Records supplied -
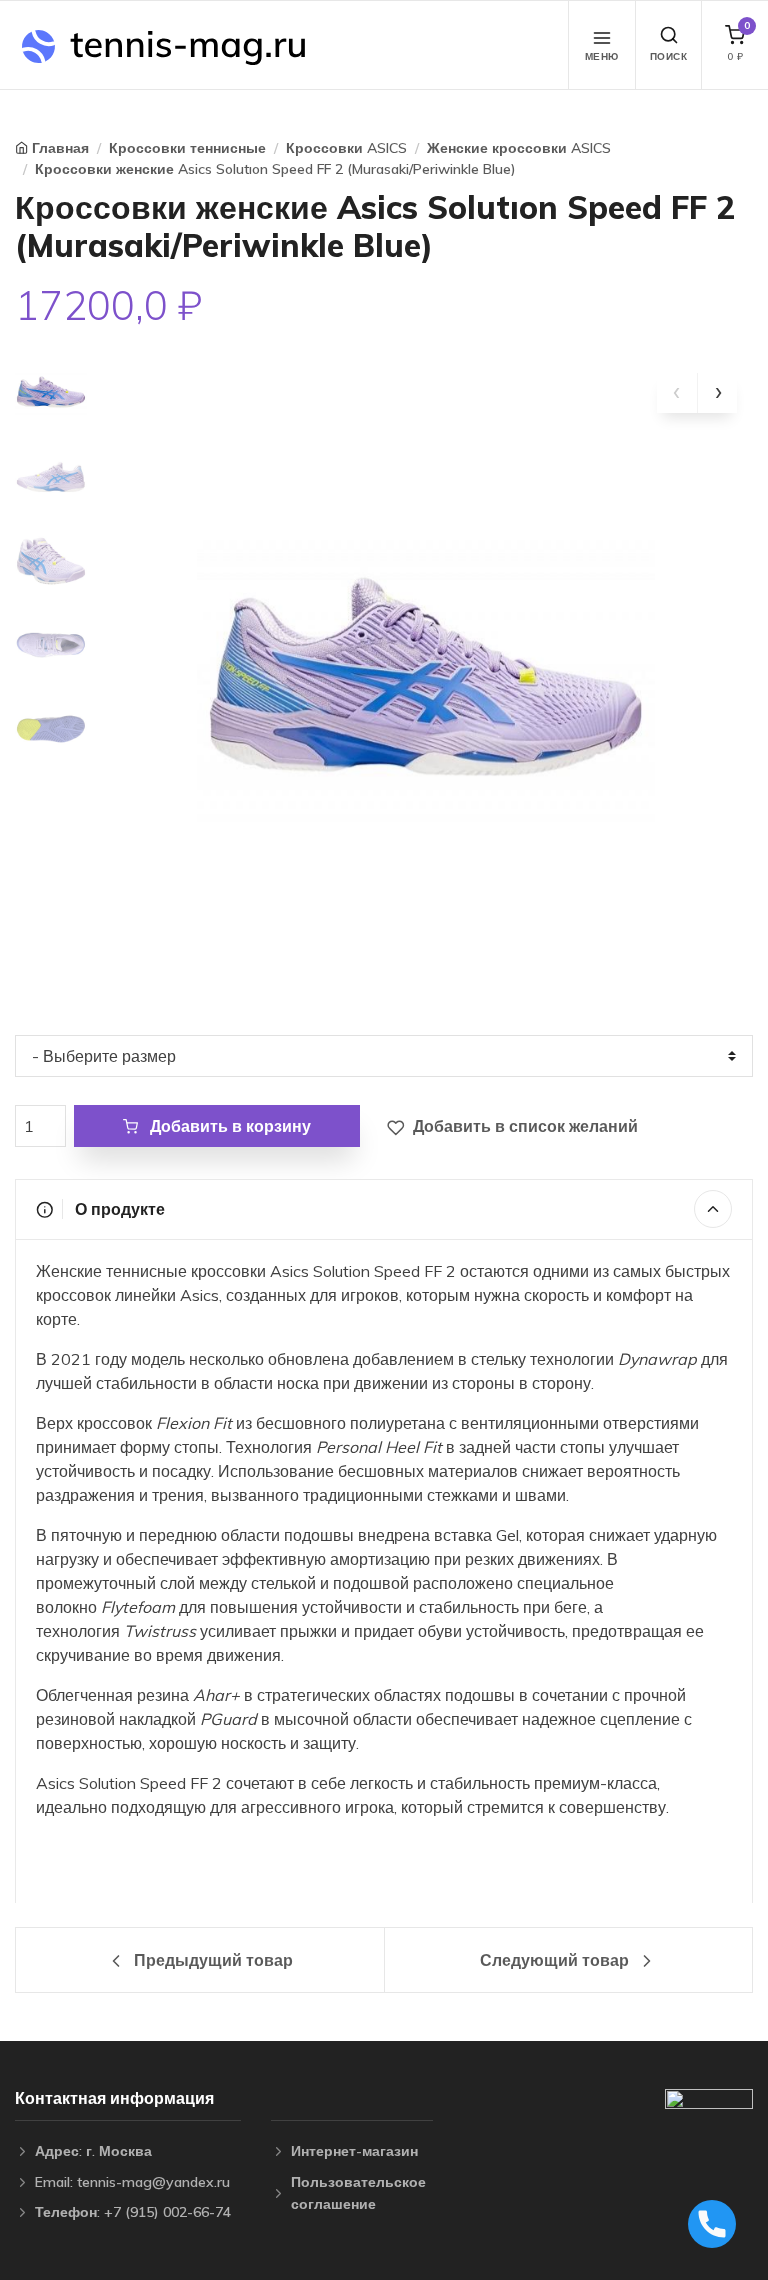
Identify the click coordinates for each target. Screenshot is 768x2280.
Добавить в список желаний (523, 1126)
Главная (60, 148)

* * *

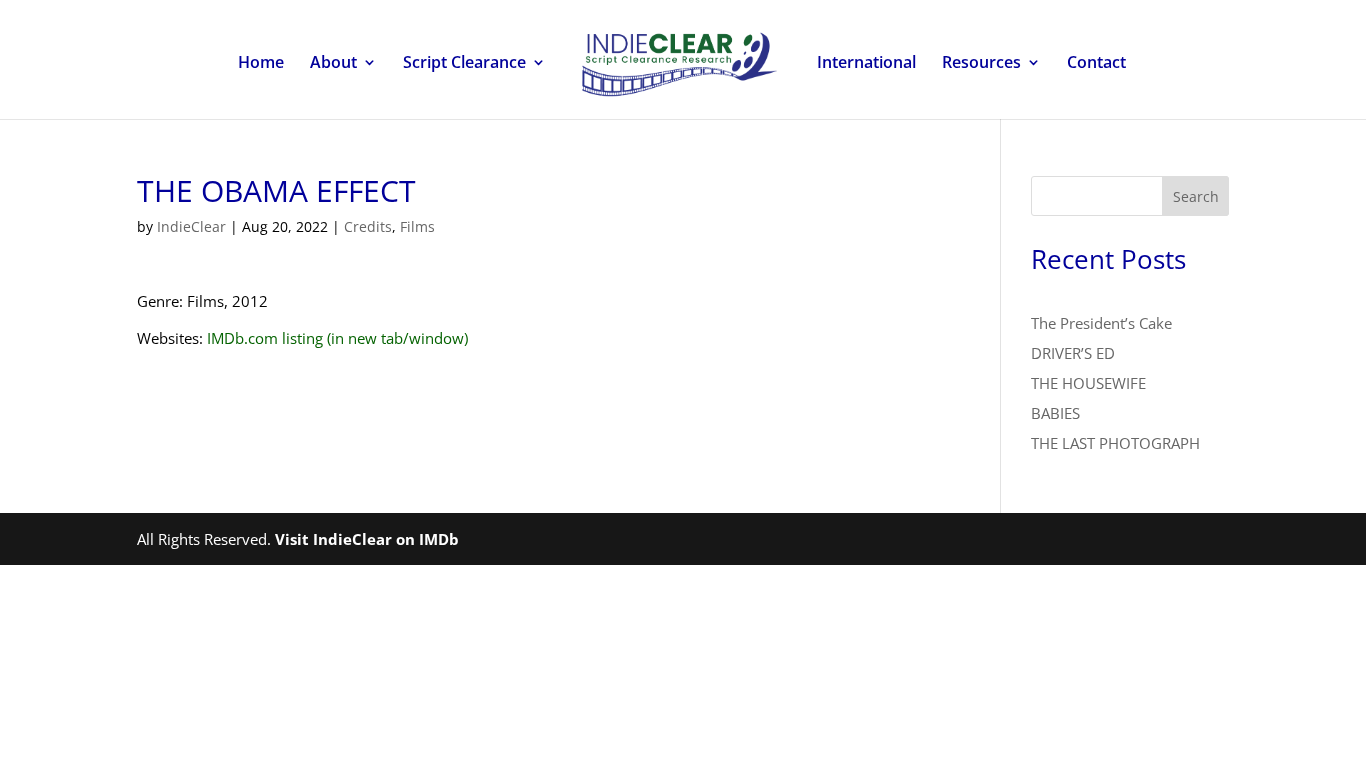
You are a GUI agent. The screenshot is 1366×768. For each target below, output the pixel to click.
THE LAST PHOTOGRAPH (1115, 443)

What this task involves - Once the line with "You are a GUI" is found in the records above, print exactly that line and every line after it through the line with "THE LAST PHOTOGRAPH (1115, 443)".

Response -
You are a GUI agent. The screenshot is 1366×768. For each target below, output the pixel to click.
THE LAST PHOTOGRAPH (1115, 443)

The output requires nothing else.